> **WHAT YOU ARE ASKED TO DO**:
Gather the lines below that include the string "Instruction", copying each in full.
--*--
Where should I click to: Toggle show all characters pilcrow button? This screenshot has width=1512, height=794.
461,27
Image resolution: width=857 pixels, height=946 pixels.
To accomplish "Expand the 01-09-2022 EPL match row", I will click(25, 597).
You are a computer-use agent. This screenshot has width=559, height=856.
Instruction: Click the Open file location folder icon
--*--
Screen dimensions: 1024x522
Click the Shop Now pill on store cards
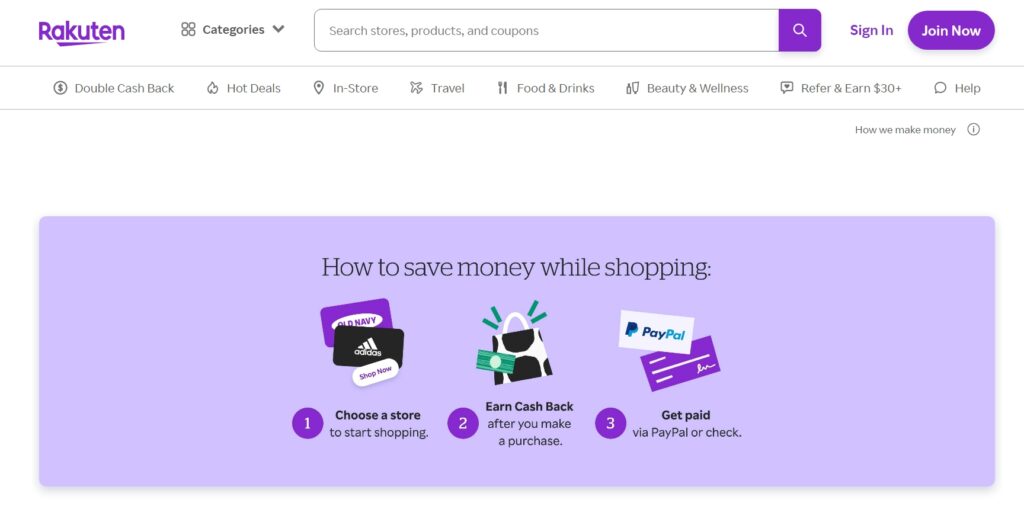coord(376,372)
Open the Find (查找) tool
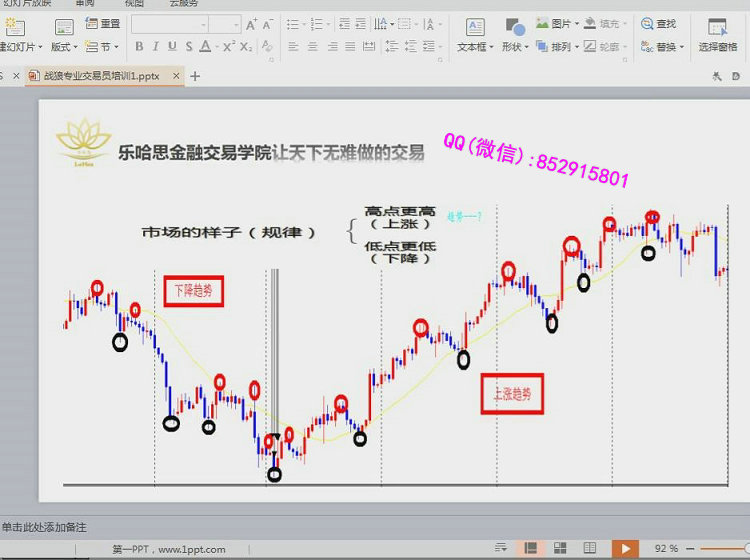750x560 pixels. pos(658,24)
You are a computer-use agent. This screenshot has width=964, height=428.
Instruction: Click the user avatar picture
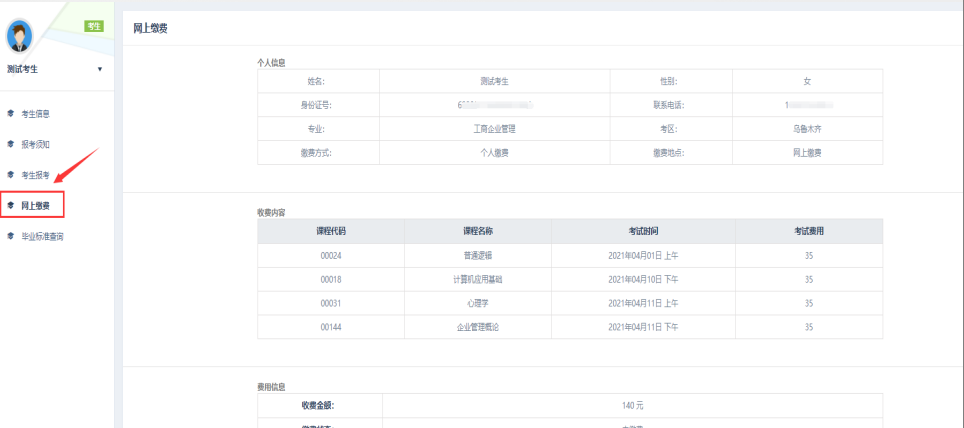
--*--
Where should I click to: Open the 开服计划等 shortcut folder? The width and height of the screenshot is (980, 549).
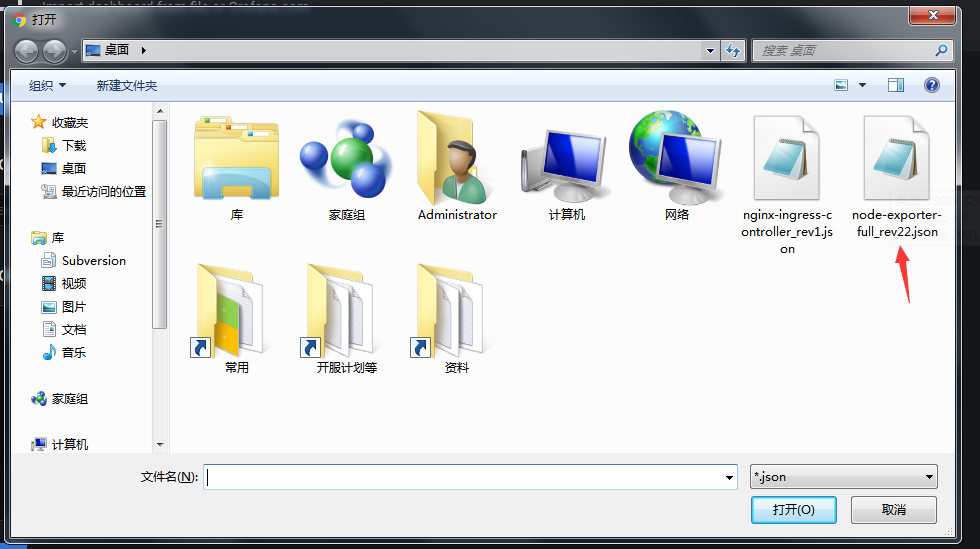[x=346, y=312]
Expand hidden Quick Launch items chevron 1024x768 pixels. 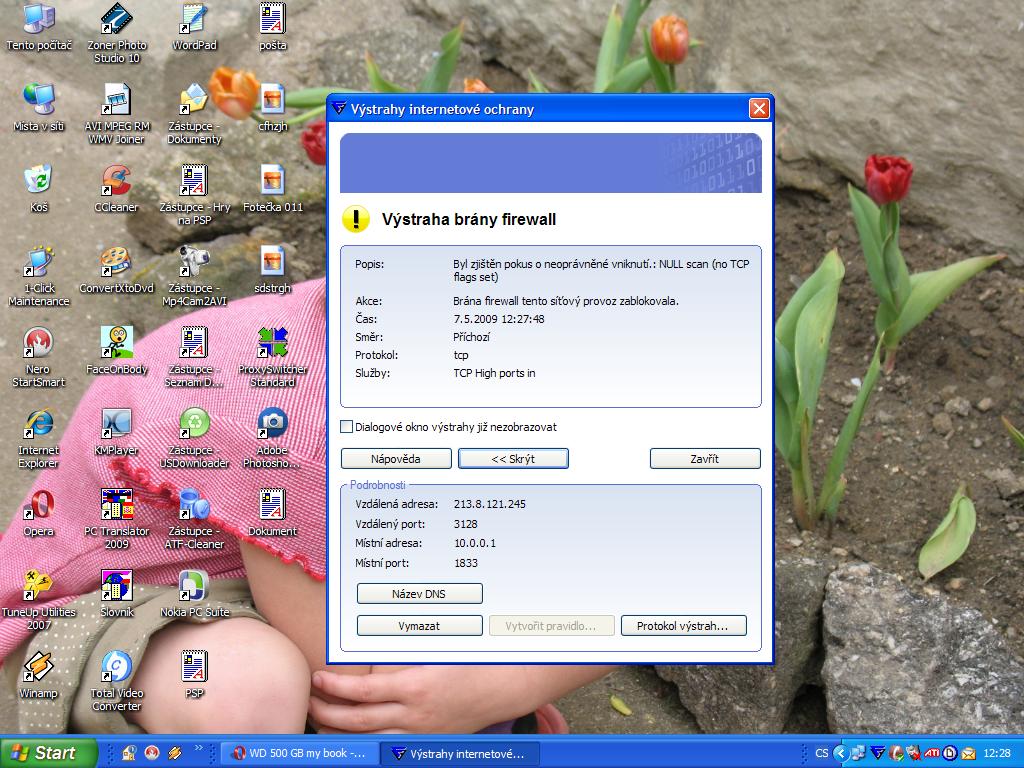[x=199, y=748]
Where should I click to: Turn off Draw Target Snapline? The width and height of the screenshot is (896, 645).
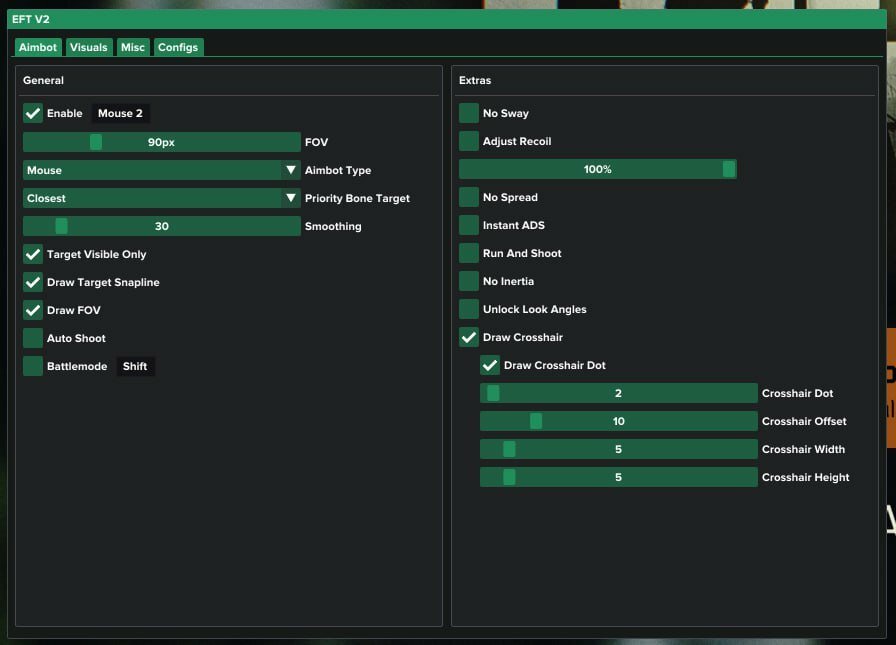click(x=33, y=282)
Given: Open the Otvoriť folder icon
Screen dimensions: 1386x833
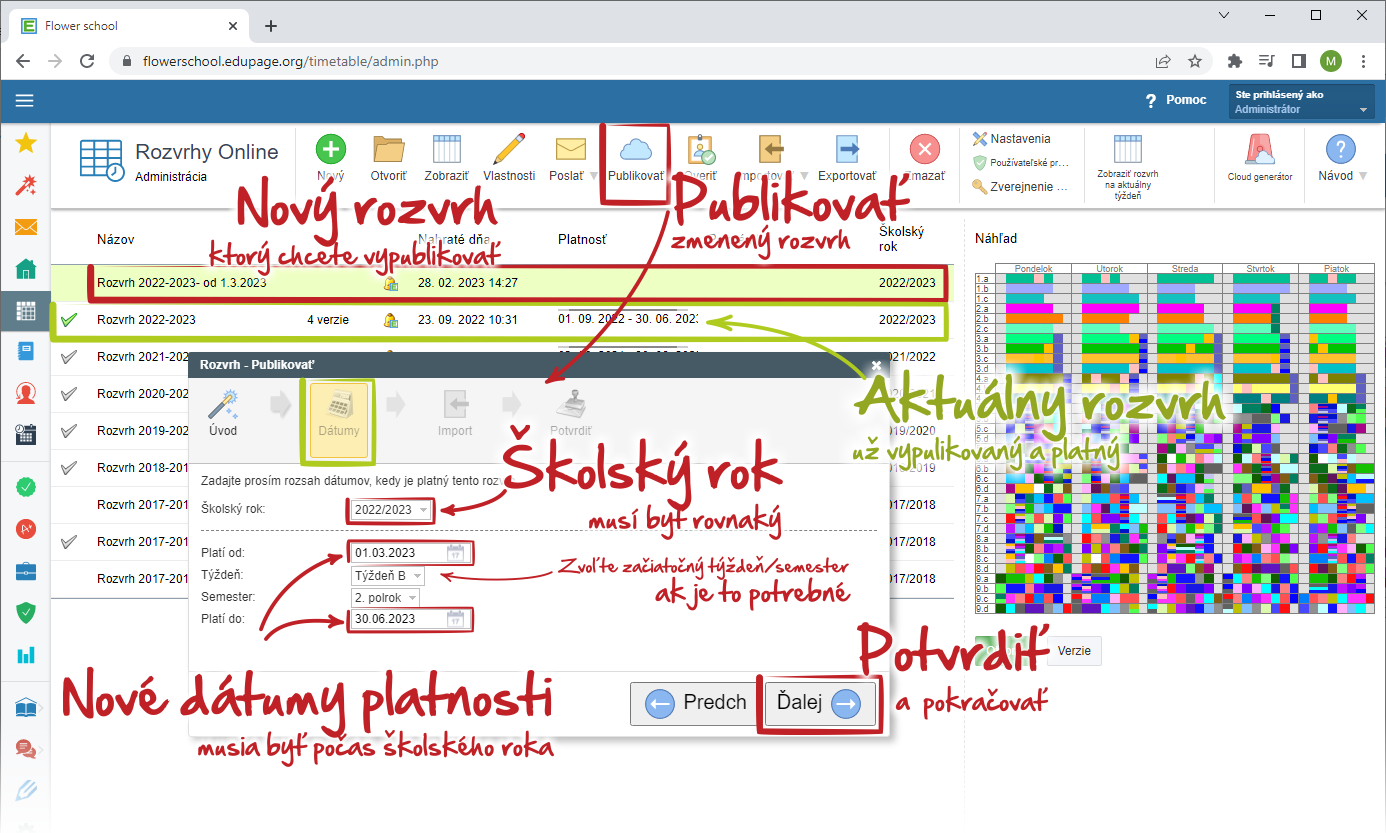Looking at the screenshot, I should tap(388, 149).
--*--
> **COMPLETED TASK**:
Instruction: Click the Open file location folder icon
Instruction: Click the user avatar picture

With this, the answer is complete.